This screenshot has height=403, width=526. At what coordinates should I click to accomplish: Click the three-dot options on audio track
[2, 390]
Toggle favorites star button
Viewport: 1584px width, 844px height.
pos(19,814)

_ _ _ _ _ _ _

TASK BRIEF = Would you please repeat the entire listing above exactly?

SOLUTION =
This screenshot has height=403, width=526. At what coordinates should I click to accomplish: Click the three-dot options on audio track
[2, 390]
Toggle favorites star button
Viewport: 1584px width, 844px height.
pos(19,814)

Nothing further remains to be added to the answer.